• _Supplied material_
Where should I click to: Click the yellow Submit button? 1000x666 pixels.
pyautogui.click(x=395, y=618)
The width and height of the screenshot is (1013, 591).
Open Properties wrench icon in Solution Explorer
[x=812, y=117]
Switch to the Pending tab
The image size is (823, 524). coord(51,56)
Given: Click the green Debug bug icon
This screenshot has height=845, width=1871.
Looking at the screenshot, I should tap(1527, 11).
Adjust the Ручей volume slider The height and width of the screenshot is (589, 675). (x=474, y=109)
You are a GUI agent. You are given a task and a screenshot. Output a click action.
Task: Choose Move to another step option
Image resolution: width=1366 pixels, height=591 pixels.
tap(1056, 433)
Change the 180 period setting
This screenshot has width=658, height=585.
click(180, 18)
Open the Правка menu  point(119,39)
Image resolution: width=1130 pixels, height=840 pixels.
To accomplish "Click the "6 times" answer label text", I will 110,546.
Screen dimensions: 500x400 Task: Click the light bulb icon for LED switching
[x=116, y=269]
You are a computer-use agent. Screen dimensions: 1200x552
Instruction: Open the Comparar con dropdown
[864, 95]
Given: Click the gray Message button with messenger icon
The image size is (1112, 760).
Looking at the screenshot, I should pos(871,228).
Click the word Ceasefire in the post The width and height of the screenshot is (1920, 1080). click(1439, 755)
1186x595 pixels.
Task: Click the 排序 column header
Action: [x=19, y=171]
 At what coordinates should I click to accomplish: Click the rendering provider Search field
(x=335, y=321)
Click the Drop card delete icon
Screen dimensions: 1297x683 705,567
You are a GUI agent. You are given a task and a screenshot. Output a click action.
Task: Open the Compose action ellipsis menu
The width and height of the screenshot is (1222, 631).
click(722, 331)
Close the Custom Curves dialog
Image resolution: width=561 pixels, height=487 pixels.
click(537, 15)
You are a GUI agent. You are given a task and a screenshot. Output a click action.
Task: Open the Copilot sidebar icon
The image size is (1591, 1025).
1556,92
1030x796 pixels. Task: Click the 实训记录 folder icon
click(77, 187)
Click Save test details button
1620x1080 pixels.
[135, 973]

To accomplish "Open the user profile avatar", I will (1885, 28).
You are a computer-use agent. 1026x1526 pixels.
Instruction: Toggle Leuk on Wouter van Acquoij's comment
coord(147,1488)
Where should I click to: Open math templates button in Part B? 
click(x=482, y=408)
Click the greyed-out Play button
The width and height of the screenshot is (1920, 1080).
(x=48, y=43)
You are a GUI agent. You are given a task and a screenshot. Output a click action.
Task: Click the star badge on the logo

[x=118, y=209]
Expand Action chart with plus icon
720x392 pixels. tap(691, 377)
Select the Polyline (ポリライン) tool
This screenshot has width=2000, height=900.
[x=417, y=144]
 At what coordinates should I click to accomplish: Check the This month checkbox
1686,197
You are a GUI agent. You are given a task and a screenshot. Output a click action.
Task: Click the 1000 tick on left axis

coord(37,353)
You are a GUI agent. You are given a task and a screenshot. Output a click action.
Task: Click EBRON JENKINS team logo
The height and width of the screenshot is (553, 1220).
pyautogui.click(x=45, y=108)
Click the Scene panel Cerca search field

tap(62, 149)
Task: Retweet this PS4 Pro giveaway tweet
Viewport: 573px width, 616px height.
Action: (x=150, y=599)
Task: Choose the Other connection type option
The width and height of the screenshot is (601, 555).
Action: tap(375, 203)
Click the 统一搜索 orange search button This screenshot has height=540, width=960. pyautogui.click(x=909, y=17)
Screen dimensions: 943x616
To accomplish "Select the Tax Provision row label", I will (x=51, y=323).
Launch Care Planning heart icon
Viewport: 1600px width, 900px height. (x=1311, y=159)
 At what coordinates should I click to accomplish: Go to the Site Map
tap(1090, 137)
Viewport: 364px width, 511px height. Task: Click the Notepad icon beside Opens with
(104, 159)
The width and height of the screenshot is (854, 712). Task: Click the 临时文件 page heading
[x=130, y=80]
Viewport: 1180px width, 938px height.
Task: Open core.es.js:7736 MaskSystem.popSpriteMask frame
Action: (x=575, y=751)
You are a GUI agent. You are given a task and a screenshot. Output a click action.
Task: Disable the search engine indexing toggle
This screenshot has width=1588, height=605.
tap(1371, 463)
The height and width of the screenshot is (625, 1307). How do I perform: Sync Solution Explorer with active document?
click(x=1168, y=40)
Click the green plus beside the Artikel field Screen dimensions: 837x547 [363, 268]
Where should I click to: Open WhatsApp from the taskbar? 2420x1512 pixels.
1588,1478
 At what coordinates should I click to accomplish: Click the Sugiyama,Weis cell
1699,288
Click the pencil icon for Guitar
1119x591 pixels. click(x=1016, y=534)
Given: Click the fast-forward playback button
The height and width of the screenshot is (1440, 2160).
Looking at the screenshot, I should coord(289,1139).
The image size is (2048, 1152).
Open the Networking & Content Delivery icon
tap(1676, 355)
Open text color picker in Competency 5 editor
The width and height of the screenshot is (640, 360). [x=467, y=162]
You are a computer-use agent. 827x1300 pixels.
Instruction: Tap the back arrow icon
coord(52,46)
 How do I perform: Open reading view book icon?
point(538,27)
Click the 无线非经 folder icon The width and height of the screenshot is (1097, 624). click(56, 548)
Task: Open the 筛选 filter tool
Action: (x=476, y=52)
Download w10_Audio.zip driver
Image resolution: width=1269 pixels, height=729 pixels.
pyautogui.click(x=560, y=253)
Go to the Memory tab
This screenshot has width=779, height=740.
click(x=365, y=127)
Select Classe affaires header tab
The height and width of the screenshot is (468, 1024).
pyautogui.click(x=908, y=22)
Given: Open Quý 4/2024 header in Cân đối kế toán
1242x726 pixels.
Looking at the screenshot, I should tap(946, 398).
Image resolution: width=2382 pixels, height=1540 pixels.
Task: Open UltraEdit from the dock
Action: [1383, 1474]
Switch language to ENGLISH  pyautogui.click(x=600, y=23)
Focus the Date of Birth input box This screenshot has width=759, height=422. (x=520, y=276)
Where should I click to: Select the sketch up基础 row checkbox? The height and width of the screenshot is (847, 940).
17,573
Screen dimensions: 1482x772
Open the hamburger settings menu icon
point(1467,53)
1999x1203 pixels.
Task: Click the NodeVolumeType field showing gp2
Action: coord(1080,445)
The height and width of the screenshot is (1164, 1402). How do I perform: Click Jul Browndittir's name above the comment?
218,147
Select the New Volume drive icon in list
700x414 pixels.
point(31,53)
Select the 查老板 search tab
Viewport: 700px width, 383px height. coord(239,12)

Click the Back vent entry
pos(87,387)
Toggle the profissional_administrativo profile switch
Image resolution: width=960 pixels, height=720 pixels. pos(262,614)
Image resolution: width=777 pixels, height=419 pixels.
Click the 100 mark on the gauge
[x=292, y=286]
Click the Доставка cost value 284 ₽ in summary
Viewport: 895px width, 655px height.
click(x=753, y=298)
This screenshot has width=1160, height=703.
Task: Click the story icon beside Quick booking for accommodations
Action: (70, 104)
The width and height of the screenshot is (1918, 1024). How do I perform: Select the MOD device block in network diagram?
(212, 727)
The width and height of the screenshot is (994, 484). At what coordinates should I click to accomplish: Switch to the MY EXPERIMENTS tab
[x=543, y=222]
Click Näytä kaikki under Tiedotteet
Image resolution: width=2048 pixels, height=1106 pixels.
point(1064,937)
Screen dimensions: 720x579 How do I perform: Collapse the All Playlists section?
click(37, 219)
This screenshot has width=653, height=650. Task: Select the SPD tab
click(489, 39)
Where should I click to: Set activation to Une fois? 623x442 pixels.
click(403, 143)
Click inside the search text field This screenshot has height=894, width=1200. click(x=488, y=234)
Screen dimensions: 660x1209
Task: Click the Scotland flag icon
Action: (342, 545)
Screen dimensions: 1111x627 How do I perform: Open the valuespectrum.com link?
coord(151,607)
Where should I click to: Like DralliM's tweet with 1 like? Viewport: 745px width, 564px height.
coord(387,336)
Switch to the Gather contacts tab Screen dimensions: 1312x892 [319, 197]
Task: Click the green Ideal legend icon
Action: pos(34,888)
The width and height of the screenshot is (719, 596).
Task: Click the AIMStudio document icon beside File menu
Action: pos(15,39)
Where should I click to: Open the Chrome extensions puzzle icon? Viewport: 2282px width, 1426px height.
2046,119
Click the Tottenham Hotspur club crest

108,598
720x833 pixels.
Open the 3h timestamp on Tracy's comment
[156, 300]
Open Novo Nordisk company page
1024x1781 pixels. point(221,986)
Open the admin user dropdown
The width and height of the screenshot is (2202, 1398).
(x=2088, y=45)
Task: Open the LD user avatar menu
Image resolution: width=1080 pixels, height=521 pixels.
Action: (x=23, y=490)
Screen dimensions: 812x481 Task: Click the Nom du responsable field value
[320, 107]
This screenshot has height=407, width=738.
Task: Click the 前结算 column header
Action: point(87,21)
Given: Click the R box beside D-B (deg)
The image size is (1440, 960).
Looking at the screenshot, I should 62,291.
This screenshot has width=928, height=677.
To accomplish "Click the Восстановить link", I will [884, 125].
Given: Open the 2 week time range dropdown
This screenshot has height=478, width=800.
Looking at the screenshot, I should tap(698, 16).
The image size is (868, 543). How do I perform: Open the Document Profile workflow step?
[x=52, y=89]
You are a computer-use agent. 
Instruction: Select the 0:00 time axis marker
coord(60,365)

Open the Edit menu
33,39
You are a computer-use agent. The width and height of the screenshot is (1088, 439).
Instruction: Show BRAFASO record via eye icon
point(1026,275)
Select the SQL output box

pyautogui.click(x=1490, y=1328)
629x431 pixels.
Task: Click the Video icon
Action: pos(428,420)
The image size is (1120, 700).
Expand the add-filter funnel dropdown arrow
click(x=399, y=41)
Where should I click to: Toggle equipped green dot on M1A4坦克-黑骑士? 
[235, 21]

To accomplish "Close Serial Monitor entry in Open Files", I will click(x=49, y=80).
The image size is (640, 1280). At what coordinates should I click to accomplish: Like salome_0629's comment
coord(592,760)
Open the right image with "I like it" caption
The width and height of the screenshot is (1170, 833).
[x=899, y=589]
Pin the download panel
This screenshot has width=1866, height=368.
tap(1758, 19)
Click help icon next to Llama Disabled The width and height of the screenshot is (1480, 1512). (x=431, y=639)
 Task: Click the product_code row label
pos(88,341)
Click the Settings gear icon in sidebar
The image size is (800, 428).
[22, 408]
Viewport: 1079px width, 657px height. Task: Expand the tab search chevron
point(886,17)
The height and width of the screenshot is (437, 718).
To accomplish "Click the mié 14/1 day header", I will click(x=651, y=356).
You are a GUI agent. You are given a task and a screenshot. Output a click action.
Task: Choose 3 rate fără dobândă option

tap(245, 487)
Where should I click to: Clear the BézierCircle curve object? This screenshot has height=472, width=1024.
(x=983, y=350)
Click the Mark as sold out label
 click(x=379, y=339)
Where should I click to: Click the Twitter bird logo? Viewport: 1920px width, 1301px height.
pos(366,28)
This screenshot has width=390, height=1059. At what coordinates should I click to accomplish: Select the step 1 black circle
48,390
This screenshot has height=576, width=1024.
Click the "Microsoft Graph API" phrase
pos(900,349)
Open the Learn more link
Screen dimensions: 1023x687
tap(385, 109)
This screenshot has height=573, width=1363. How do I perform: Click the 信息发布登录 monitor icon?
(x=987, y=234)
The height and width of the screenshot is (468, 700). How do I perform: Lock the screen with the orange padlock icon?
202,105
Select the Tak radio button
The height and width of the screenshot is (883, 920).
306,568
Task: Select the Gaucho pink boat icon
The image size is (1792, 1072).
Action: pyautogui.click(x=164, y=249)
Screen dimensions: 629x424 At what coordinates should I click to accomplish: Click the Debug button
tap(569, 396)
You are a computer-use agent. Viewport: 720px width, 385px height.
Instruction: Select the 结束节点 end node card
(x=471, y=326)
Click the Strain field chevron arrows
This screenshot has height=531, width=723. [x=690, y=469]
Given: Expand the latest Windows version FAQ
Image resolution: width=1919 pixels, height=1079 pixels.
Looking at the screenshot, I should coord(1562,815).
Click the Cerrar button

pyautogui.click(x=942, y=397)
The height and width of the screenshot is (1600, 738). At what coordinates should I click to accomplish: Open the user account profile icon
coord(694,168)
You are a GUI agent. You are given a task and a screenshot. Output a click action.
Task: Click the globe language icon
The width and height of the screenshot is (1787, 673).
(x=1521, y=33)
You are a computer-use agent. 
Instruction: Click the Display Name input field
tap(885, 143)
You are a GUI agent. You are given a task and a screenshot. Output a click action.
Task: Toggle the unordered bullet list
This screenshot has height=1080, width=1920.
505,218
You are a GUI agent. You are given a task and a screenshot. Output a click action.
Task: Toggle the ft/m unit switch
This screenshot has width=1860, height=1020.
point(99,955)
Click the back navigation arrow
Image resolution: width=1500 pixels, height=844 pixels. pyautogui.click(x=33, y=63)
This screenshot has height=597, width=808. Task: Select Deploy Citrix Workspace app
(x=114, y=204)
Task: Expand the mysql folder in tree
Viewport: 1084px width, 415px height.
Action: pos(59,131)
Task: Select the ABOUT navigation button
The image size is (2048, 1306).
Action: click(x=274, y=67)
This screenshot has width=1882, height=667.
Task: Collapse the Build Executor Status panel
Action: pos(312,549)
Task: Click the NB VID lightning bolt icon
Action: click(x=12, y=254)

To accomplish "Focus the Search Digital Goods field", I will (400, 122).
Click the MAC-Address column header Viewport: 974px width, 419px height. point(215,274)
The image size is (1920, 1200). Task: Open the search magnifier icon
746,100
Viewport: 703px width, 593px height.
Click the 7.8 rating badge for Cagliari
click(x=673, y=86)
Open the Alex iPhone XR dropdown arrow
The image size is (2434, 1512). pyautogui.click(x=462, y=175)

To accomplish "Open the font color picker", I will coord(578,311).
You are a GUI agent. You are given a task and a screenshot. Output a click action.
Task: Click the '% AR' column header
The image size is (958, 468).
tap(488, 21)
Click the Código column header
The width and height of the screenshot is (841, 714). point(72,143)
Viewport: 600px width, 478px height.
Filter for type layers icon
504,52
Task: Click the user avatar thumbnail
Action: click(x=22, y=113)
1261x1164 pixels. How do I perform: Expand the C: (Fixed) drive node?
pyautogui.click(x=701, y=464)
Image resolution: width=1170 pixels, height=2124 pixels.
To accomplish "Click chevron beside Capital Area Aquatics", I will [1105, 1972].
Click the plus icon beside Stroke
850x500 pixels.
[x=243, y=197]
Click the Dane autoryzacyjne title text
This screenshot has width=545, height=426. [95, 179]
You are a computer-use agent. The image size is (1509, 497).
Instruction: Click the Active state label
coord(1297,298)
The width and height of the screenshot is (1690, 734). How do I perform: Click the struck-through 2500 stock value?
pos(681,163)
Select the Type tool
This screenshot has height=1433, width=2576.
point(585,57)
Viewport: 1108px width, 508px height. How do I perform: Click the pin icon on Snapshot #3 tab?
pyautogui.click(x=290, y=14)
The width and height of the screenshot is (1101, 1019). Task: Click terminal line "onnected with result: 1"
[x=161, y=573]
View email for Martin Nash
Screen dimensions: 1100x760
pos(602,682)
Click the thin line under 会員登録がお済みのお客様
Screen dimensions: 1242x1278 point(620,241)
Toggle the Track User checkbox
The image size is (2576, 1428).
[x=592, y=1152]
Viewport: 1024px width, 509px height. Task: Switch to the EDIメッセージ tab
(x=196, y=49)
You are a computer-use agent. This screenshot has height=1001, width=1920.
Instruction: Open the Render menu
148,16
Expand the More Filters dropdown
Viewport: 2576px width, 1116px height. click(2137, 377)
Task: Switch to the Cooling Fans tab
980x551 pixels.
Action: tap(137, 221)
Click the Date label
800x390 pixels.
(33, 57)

• _Exercise brief_
Return, unchanged, every line from the beginning of the items through the line containing "tap(1056, 433)", with that line included.

• _Response below_
Where should I click to: Click the yellow Submit button? 1000x666 pixels.
pyautogui.click(x=395, y=618)
The width and height of the screenshot is (1013, 591).
Open Properties wrench icon in Solution Explorer
[x=812, y=117]
Switch to the Pending tab
The image size is (823, 524). coord(51,56)
Given: Click the green Debug bug icon
This screenshot has height=845, width=1871.
Looking at the screenshot, I should tap(1527, 11).
Adjust the Ручей volume slider The height and width of the screenshot is (589, 675). (x=474, y=109)
You are a GUI agent. You are given a task and a screenshot. Output a click action.
Task: Choose Move to another step option
Image resolution: width=1366 pixels, height=591 pixels.
tap(1056, 433)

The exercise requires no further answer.